António Sérgio terá sido, para a grande maioria de nós, o grande mentor da música rock (e não só) em Portugal. E também o foi para Almendra que o marcou profundamente. Os Kú de Judas dão o pontapé de saída seguindo-se os anos d’ouro do punk rock português. Almendra junta-se então a San Payo e Varatojo e entra para os Peste & Sida em 1986 e o álbum “Veneno” é editado em 1987. As salas de concertos eram escassas em Lisboa, como o Bar das Palmeiras (sede do PSR na Rua da Palma) e o saudoso Rock Rendez-Vous onde algumas bandas eram criadas com a finalidade de aí tocarem. As expressões criativas manifestavam-se em tudo, nas letras, nos materiais de divulgação, nos figurinos. Os blusões de napa comprados na loja Porfíríos e roçados no alcatrão para parecerem velhos, as folhas de papel de alumínio para dar cor aos cabelos, os flyers e os cartazes trabalhados manualmente com processo de colagem e com um grafismo único. As divertidas Cotonetes (Iolanda Batista e Suzy Peterson) entram para os coros dos Peste & Sida no álbum “Portem-se bem” e Suzy cria os figurinos das míticas freiras.

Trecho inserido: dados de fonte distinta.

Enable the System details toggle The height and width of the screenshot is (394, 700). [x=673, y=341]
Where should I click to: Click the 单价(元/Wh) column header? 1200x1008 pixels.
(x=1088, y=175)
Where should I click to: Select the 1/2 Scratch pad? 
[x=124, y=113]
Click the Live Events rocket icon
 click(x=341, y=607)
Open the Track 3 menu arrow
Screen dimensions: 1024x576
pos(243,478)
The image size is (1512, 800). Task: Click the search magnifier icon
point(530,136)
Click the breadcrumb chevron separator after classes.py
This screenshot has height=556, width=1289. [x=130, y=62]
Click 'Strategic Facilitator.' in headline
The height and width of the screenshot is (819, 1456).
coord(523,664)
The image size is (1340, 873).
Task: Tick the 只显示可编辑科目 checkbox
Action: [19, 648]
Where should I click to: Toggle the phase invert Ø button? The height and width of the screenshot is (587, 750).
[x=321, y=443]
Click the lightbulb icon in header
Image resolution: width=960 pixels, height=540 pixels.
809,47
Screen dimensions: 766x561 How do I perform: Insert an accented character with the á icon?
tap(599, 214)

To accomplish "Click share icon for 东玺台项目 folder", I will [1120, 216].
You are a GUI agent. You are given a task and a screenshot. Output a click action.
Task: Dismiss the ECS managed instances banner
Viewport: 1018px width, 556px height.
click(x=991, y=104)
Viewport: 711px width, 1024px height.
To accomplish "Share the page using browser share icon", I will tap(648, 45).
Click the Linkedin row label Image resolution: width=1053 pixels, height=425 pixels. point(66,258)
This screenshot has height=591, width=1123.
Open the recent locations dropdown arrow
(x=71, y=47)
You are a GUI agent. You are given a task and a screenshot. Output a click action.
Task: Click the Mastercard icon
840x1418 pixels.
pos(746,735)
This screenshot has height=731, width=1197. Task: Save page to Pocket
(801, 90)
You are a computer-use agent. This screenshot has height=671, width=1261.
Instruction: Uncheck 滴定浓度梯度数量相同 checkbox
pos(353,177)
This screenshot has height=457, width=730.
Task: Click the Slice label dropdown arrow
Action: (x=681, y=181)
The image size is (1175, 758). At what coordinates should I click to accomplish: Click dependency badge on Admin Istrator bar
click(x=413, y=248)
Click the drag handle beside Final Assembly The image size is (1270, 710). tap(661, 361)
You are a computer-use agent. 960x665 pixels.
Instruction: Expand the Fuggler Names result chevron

O desconhecimento das verdadeiras consequências dos consumos, nomeadamente do de estupefacientes (vulgo drogas) era notório nesta época. A comunicação institucional não era assertiva e muitos artistas não se conseguiram libertar a tempo. Em 1989 João Almendra sai dos Peste & Sida e vai viver para Inglaterra durante dois anos. Ainda regressa aos Peste & Sida mas em 2010 forma a banda PunkSinatra onde o punk é mais rock, e em 2015 aceita o desafio de Jorge Vadio e passa a cantar um rock mais pop com Os Filhos de Hannibal Lecter.

Os testemunhos ao longo do documentário, sejam de músicos, produtores, agentes, amigos, técnicos de som, familiares, radialistas, são todos unânimes quanto ao talento e energia singular de João Almendra. Um artista que dá tudo em palco e na vida, uma raiva cheia de verdade e de emoção, um ser humano inteiro.

A destacar ainda a evolução técnica nos apontamentos gráficos, nas ligações de cenas, no tratamento de som e cor, e na própria fluidez da narrativa. Paulo Antunes está de parabéns!

Hoje teve lugar a segunda sessão na Culturgest às 18h45m, com Q&A com o realizador.